## Work required
Duplicate each of the entries that follow line for line, reproducing every word, number, and punctuation mark without any alteration.

--*--

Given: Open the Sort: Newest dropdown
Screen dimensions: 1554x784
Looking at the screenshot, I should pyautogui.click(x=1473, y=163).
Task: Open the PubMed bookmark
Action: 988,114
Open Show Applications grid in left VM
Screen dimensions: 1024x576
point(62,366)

--*--

## Answer to the task
Given: Open the Sort: Newest dropdown
Screen dimensions: 1554x784
Looking at the screenshot, I should pyautogui.click(x=1473, y=163).
Task: Open the PubMed bookmark
Action: 988,114
Open Show Applications grid in left VM
Screen dimensions: 1024x576
point(62,366)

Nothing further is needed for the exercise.